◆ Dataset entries
○ ○ ○
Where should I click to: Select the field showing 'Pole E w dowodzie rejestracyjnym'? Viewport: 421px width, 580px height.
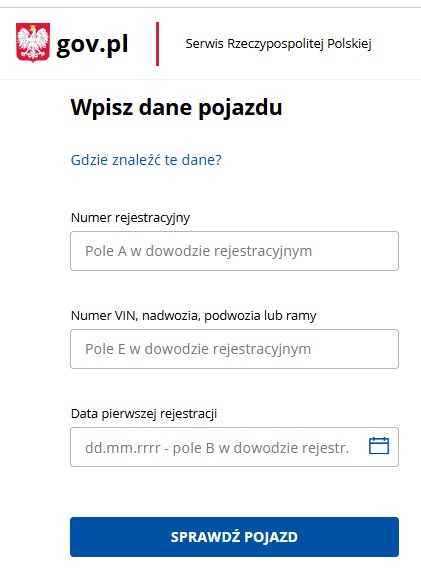(234, 349)
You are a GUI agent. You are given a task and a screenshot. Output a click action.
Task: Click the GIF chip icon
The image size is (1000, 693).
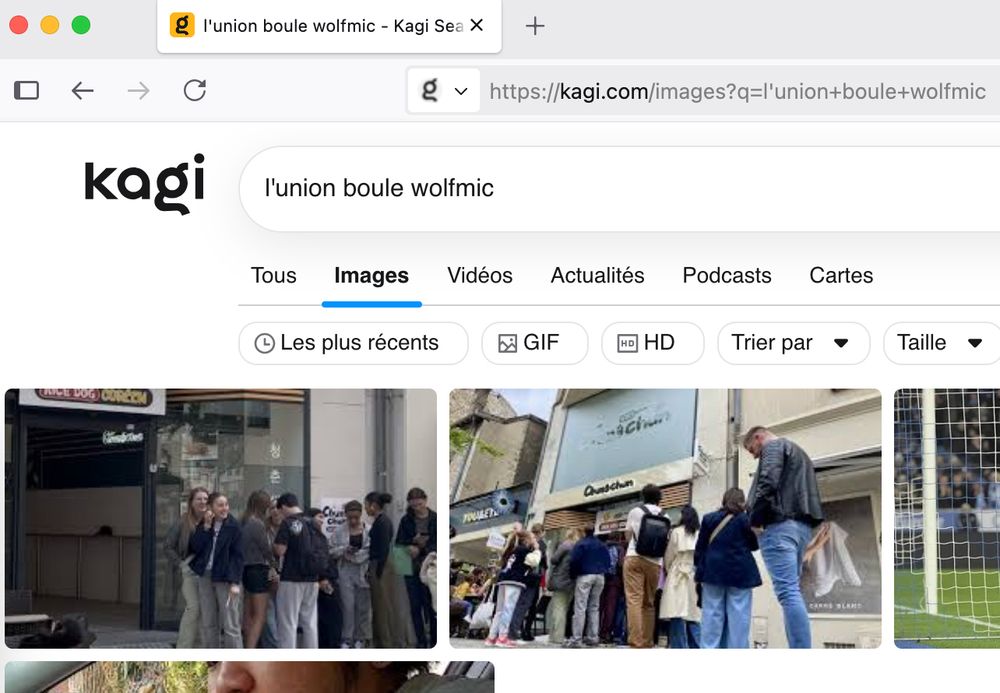pos(508,343)
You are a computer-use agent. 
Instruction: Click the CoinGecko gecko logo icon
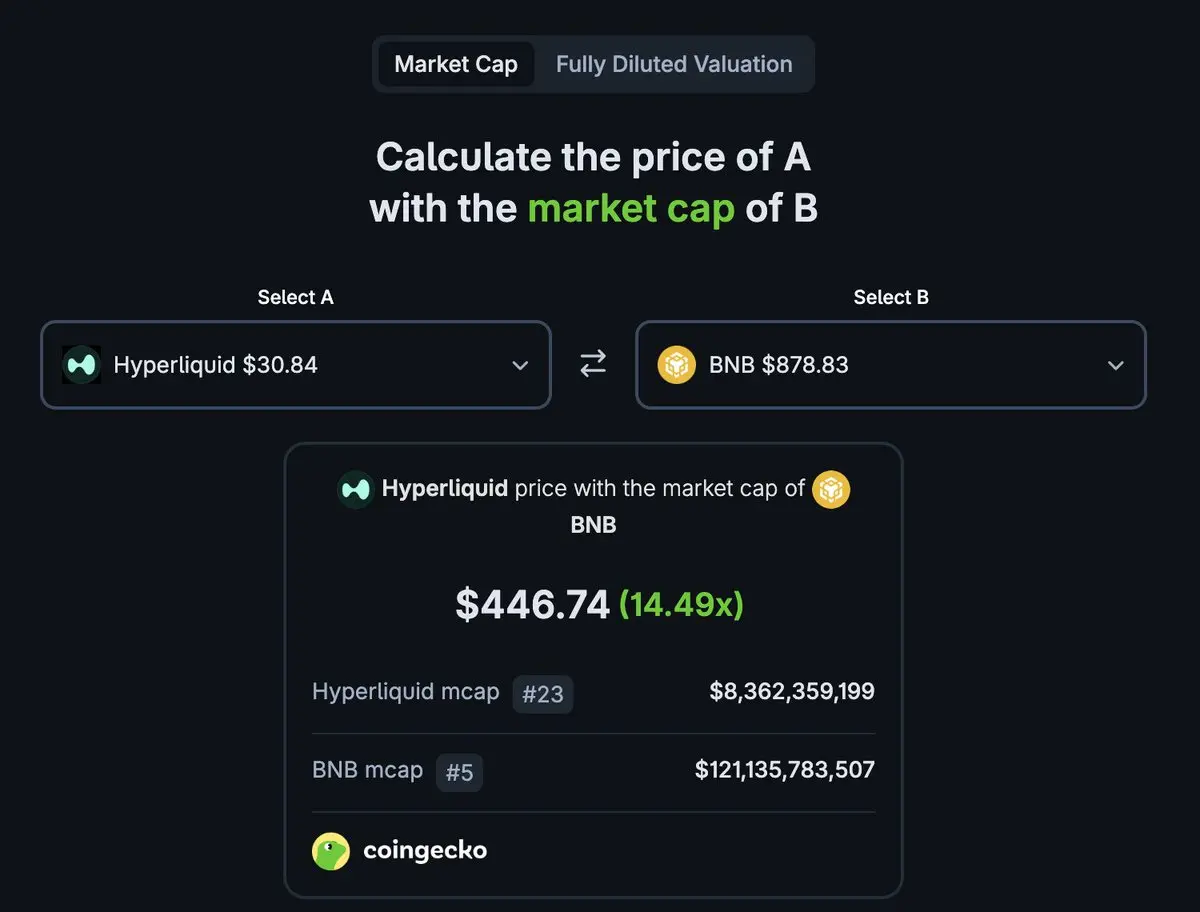331,851
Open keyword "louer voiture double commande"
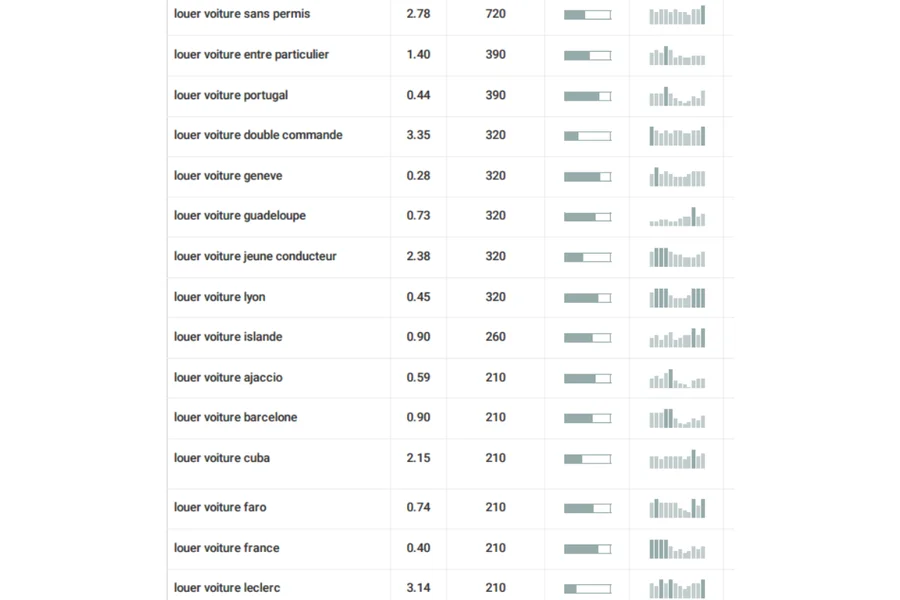900x600 pixels. [x=258, y=135]
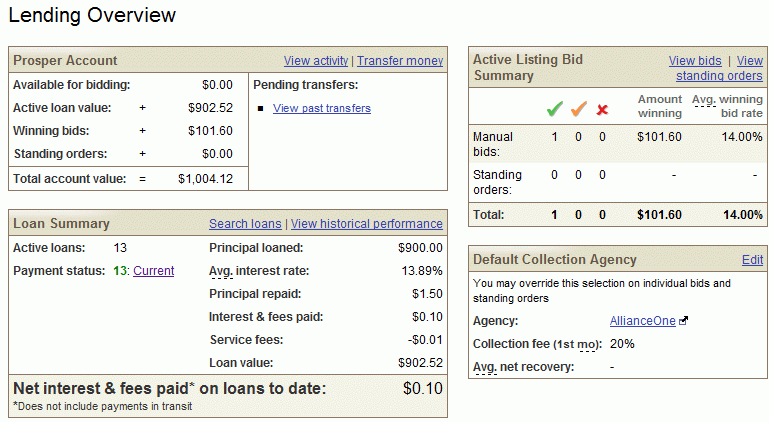Click the Manual bids winning count

[x=554, y=137]
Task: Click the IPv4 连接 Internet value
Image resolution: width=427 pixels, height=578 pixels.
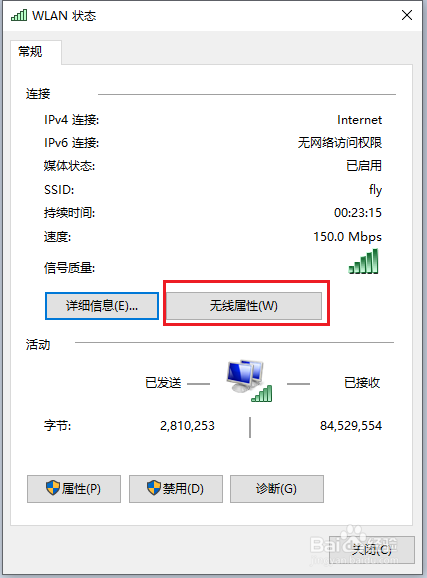Action: click(360, 120)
○ ○ ○
◆ What you will do
Every line between the one containing "You are a GUI" and the last line of the data above, both included, should be copied exactly, but not the pictures.

◆ Response box
You are a GUI agent. You are given a task and a screenshot. Output a click action.
Task: Click the GIF chip icon
The image size is (1000, 693).
pos(508,343)
You are a computer-use agent. 
Instruction: Click the CoinGecko gecko logo icon
331,851
Open keyword "louer voiture double commande"
900x600 pixels. [x=258, y=135]
Click the Manual bids winning count

[x=554, y=137]
Task: Click the IPv4 连接 Internet value
Image resolution: width=427 pixels, height=578 pixels.
Action: click(360, 120)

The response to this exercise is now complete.